### What the task asks:
Please reproduce every record exactly as written, leaving out the pictures.

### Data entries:

Start of Block

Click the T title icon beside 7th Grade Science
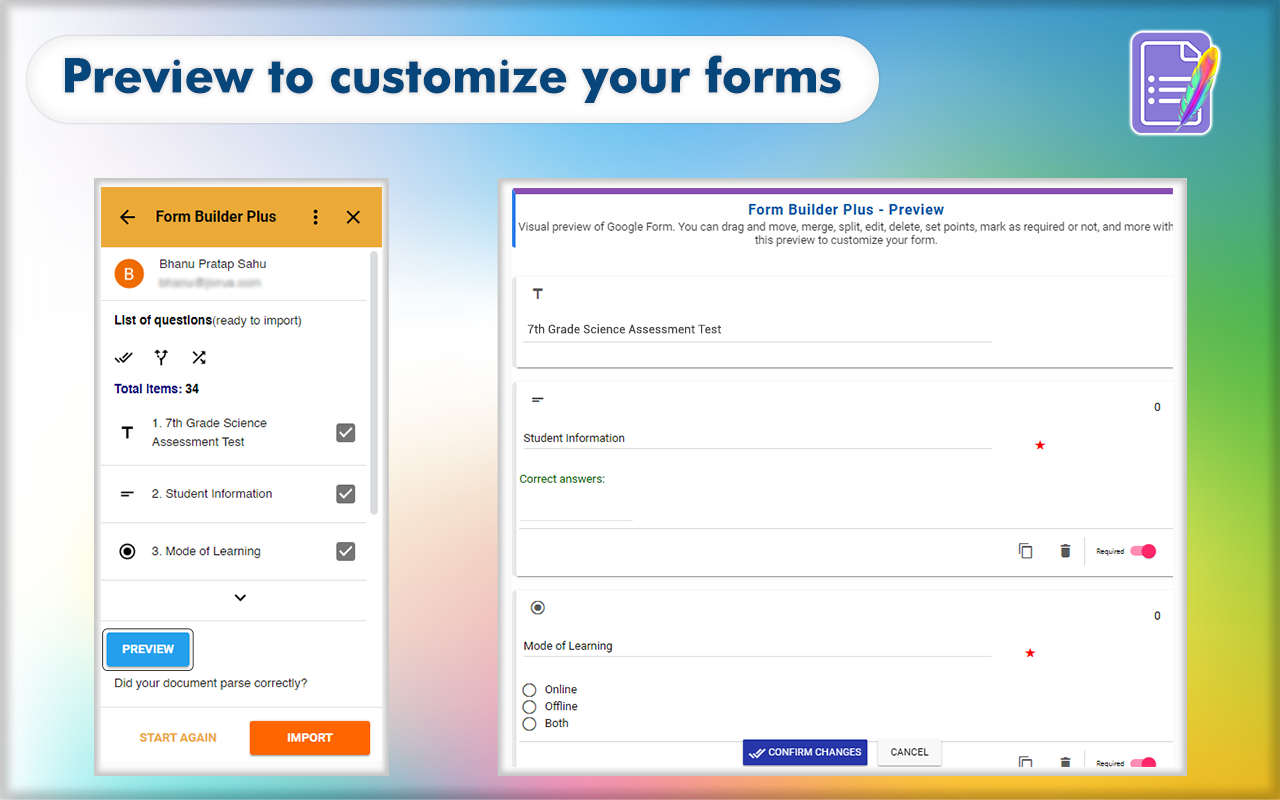 (127, 432)
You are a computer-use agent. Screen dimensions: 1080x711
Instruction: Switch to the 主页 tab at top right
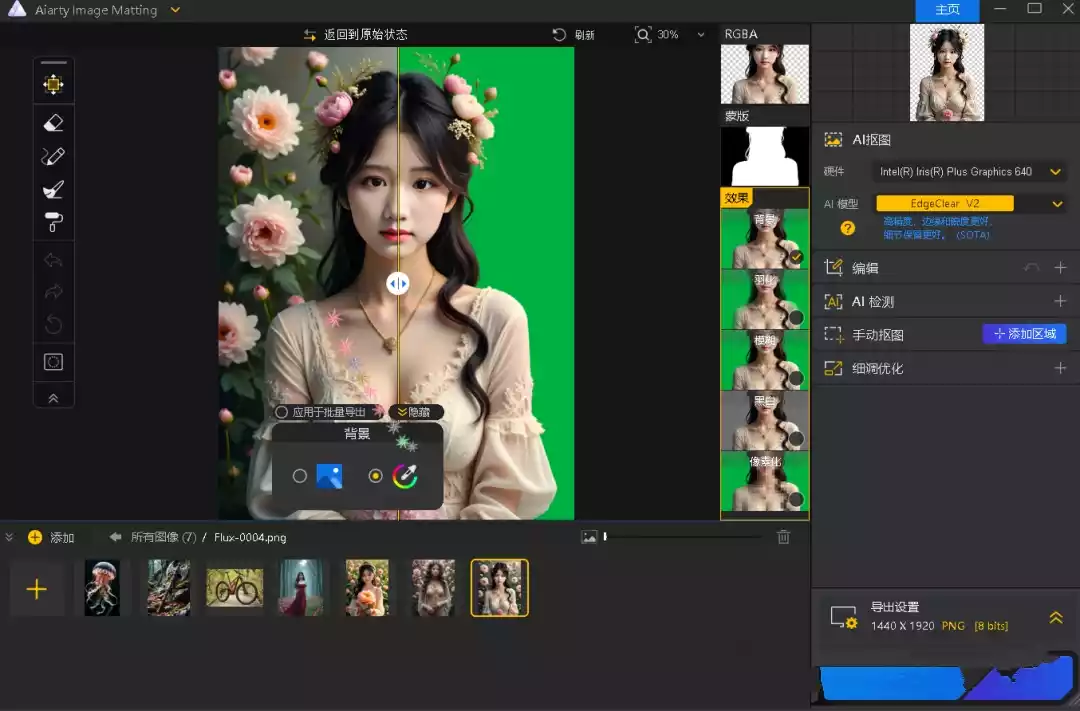[946, 11]
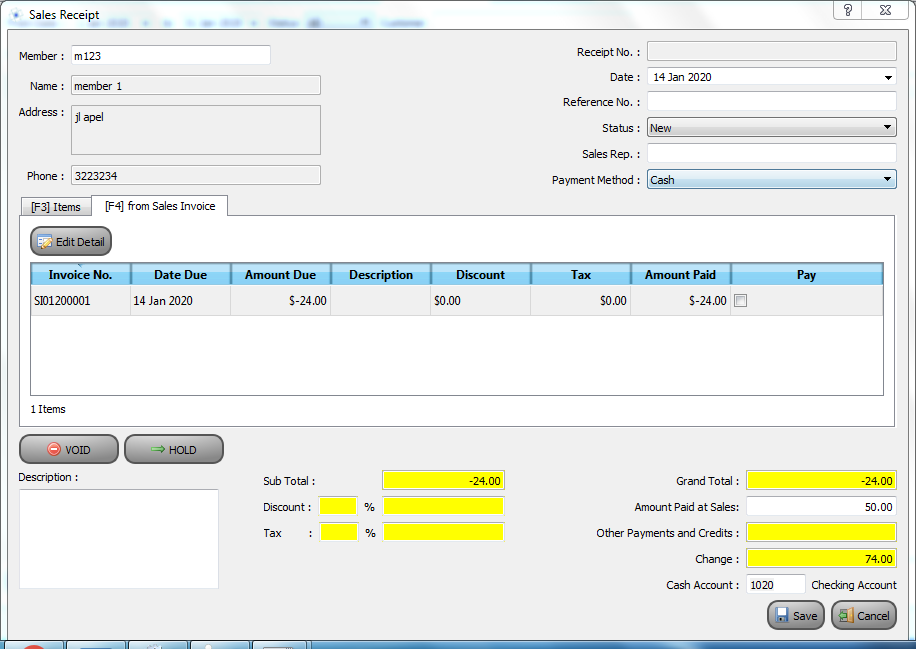
Task: Select the [F4] from Sales Invoice tab
Action: point(160,206)
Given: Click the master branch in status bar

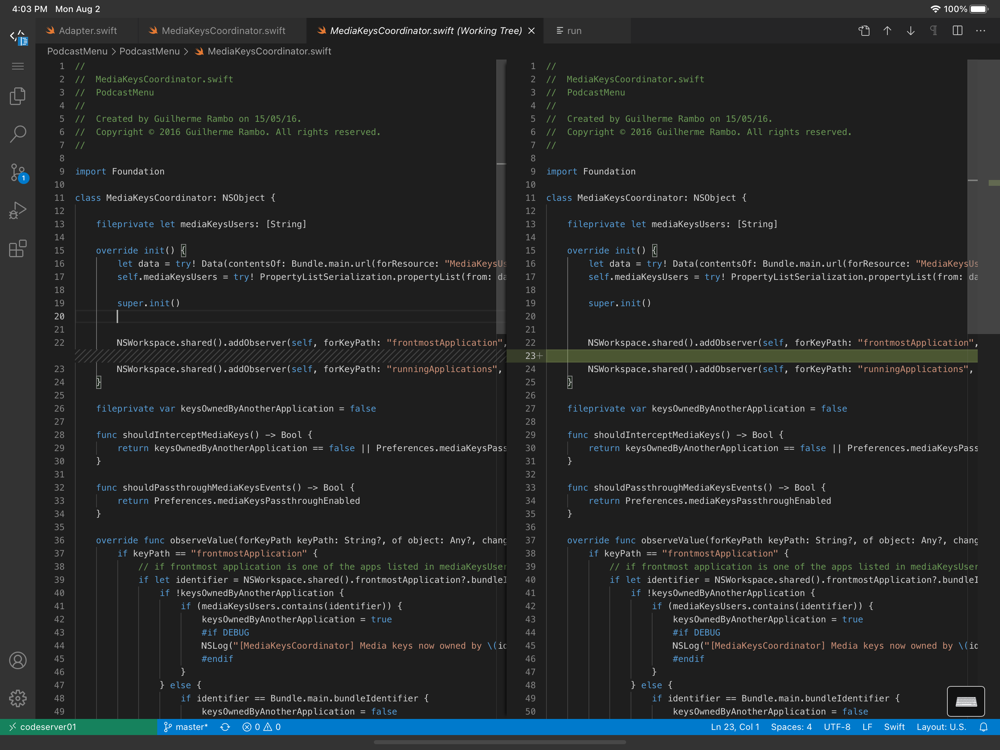Looking at the screenshot, I should pos(186,727).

End of Block

### Answer below:
Click the T title icon beside 7th Grade Science
 (127, 432)
You are a computer-use agent. Screen dimensions: 1080x711
Instruction: Switch to the 主页 tab at top right
[946, 11]
Task: Select the [F4] from Sales Invoice tab
Action: point(160,206)
Given: Click the master branch in status bar

Looking at the screenshot, I should pos(186,727).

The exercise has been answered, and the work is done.